* **What the task asks**
Copy out each line of the records below that contains the string "button", treating uppercase and lowercase as different.
* Start Entries shown *
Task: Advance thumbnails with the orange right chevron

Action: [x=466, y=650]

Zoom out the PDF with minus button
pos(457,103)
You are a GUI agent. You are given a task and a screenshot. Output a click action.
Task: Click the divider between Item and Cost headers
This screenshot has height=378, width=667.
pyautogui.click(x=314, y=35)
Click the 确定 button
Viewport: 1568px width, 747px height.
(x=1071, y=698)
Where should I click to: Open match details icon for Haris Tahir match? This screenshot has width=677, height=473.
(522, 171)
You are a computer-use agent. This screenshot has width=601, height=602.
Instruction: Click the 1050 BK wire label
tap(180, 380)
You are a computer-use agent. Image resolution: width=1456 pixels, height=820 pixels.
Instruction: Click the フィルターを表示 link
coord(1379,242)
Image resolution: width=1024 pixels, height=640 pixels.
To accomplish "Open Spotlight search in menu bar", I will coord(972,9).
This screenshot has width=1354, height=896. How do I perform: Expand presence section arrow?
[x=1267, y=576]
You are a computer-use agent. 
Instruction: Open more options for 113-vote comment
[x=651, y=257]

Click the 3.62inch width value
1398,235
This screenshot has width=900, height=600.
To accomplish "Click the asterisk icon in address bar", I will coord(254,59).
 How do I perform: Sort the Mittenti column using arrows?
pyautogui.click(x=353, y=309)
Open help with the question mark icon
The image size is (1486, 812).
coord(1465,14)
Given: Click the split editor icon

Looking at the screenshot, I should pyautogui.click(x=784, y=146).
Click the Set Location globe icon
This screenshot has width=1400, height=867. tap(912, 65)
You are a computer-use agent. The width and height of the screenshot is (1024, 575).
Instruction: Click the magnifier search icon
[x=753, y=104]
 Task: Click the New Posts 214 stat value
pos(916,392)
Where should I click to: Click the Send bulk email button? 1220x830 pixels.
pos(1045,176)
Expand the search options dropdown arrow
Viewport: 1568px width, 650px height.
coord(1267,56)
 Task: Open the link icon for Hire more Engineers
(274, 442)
* End Entries shown *
* **Solution to this task**
Zoom out the PDF with minus button
Click the 确定 button
Where should I click to: Click the Send bulk email button? 1220x830 pixels.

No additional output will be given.